▸ **REQUIRED ACTION**
Verbatim reproduction of the entries is required; images must be omitted.

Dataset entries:
......
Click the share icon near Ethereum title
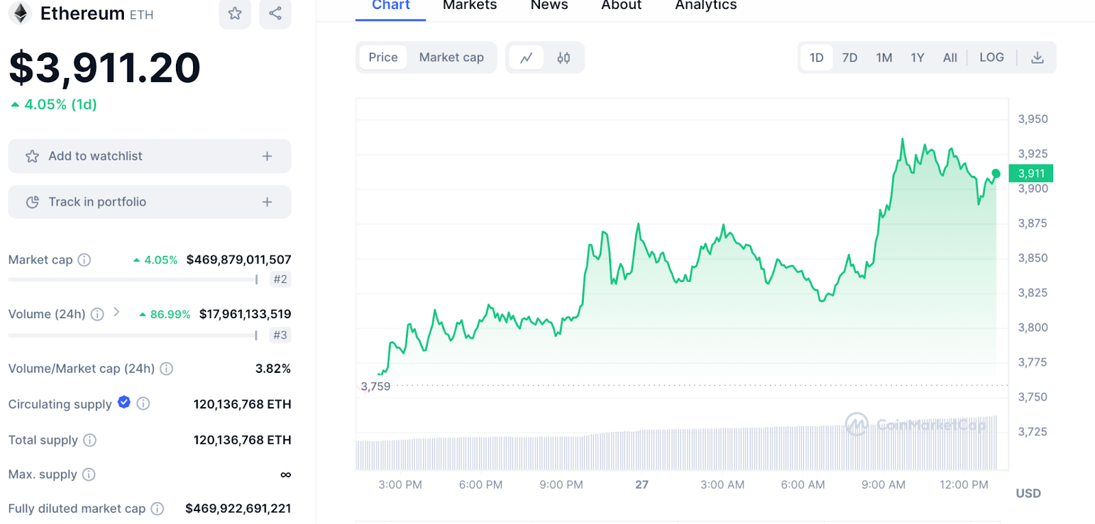This screenshot has width=1095, height=524. [x=275, y=14]
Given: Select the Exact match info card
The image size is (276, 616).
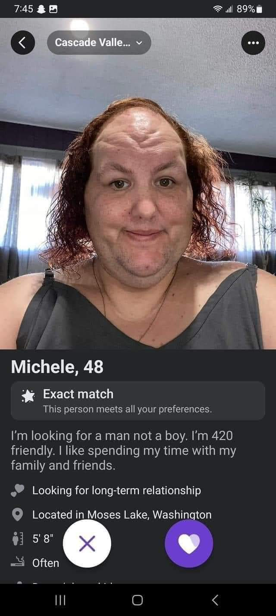Looking at the screenshot, I should 138,400.
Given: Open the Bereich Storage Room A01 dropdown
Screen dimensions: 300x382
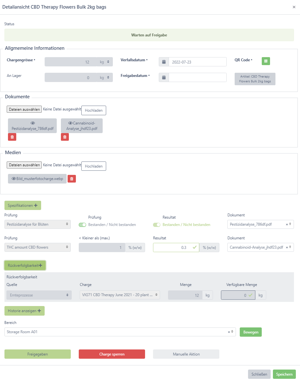Looking at the screenshot, I should tap(116, 332).
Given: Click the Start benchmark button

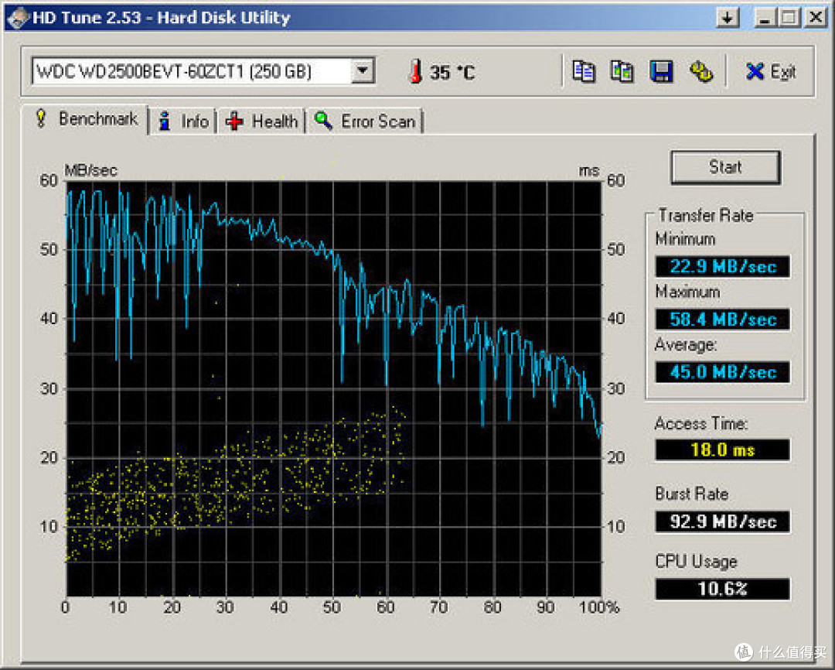Looking at the screenshot, I should click(725, 167).
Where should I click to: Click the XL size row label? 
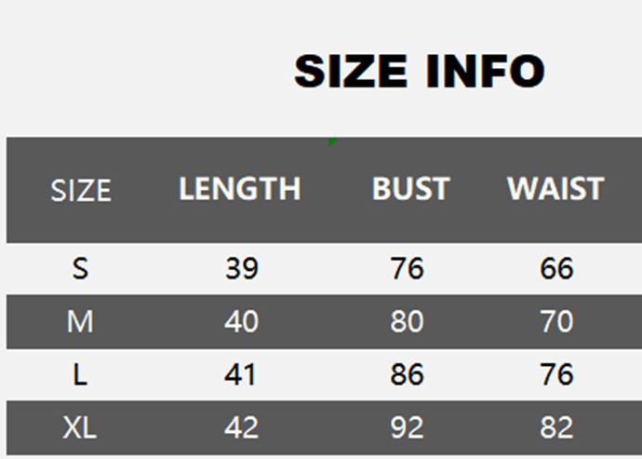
......
▸ **SOLUTION TO THIS EXERCISE**
Click the share icon near Ethereum title
This screenshot has width=1095, height=524. [x=275, y=14]
Given: Select the Exact match info card
The image size is (276, 616).
Looking at the screenshot, I should 138,400.
Given: Open the Bereich Storage Room A01 dropdown
Screen dimensions: 300x382
Looking at the screenshot, I should tap(116, 332).
Given: Click the Start benchmark button

Looking at the screenshot, I should click(725, 167).
Where should I click to: Click the XL size row label? 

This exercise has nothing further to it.